Using the records provided below, locate and copy each line that contains the word "people".

%%

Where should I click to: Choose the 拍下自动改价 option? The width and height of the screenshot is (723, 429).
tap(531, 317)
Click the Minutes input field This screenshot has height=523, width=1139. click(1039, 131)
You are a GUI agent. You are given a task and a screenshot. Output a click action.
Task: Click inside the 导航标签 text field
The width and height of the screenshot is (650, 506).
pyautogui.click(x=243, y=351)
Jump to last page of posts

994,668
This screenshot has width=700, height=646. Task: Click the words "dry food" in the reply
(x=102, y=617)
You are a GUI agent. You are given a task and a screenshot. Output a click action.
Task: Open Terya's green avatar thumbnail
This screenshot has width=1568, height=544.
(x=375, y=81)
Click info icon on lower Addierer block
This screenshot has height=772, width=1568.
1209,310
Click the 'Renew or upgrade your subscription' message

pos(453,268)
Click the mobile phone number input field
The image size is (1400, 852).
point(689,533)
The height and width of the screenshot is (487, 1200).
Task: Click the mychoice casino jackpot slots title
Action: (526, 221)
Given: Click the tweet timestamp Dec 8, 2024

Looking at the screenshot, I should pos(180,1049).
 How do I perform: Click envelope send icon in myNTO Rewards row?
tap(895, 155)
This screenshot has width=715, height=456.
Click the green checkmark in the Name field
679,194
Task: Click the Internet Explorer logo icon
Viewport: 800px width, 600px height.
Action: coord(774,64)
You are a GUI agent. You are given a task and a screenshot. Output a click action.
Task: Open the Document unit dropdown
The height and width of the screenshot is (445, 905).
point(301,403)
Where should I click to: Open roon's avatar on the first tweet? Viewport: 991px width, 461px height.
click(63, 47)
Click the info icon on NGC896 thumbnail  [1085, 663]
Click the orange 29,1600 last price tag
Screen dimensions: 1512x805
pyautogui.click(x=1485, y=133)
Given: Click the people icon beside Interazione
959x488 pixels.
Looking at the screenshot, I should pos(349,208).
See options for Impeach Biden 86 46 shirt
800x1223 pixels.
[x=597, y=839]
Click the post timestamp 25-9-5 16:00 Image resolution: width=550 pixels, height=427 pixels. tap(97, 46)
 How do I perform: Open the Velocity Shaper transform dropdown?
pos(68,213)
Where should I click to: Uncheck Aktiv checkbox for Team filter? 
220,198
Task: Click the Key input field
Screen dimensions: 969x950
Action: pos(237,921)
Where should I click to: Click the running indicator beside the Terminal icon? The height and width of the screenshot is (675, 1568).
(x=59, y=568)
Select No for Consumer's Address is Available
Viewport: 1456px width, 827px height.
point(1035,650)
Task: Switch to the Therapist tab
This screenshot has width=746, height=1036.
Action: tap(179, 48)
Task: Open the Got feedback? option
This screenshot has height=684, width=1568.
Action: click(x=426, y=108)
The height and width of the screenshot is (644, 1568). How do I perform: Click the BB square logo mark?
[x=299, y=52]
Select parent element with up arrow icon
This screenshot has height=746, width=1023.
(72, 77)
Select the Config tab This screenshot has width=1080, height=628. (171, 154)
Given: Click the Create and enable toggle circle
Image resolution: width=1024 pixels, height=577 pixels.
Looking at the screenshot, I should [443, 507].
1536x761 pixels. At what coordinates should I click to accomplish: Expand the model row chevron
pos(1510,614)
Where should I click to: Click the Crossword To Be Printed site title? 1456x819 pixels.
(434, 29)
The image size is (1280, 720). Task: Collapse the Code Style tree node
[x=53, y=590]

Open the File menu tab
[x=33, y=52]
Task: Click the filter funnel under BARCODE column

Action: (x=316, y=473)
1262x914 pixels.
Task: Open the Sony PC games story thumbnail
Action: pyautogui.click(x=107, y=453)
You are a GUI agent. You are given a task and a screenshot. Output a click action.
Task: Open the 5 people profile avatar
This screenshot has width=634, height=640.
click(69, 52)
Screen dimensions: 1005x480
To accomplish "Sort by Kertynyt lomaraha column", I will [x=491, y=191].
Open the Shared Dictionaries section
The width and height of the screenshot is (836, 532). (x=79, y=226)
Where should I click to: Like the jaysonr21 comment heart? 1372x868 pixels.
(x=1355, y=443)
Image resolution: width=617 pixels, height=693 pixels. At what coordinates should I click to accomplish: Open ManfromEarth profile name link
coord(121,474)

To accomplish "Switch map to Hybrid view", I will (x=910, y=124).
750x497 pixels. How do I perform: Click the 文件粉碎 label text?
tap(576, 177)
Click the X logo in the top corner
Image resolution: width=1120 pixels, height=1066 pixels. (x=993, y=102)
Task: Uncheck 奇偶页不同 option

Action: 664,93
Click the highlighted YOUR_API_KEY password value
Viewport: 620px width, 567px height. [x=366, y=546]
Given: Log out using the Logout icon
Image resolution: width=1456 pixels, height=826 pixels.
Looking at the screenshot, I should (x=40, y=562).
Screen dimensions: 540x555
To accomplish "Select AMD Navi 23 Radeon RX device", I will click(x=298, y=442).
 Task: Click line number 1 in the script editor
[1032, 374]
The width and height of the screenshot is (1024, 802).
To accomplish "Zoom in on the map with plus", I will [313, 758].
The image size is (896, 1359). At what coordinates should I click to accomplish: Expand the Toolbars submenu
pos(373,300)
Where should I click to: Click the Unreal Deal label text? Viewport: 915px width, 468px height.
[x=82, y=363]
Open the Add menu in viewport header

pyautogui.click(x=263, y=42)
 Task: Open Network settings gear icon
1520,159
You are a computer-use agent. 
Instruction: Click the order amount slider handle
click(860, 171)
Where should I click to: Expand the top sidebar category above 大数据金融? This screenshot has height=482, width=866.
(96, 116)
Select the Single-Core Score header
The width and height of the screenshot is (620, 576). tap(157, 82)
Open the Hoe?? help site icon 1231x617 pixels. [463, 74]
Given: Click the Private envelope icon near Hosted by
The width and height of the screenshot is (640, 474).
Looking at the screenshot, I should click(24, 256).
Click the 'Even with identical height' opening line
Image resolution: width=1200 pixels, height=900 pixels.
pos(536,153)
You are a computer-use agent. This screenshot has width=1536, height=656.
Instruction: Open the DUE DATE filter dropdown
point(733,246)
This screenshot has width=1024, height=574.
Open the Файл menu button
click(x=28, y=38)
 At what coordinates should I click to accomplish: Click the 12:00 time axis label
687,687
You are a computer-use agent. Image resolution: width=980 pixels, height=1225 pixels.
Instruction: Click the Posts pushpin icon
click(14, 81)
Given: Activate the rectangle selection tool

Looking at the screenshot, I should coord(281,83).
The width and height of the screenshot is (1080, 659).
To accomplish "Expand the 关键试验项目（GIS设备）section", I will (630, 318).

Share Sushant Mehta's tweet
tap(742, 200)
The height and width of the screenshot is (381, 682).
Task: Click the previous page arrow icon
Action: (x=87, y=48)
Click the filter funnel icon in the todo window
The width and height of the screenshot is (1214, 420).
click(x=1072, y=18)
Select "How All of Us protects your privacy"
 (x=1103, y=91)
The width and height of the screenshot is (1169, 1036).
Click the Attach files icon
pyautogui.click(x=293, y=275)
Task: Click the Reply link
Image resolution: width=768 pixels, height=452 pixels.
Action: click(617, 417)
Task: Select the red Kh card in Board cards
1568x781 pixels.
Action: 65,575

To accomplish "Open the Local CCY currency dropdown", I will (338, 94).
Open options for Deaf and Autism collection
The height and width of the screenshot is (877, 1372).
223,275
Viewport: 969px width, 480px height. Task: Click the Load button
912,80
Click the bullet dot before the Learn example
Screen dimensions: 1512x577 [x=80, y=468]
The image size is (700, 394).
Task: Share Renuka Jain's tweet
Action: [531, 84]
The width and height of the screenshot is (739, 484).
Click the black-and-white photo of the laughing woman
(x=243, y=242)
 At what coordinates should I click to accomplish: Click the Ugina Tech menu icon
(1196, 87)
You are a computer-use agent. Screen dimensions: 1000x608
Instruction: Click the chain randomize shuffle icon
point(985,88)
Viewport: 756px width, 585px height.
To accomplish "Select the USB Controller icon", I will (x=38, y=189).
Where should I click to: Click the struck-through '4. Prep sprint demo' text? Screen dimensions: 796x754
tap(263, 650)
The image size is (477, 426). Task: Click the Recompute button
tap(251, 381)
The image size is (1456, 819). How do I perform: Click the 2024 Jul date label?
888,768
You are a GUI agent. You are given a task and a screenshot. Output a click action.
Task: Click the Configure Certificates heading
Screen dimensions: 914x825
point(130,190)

%%

### Solution for this task
Given: Click the people icon beside Interazione
Task: Open the 5 people profile avatar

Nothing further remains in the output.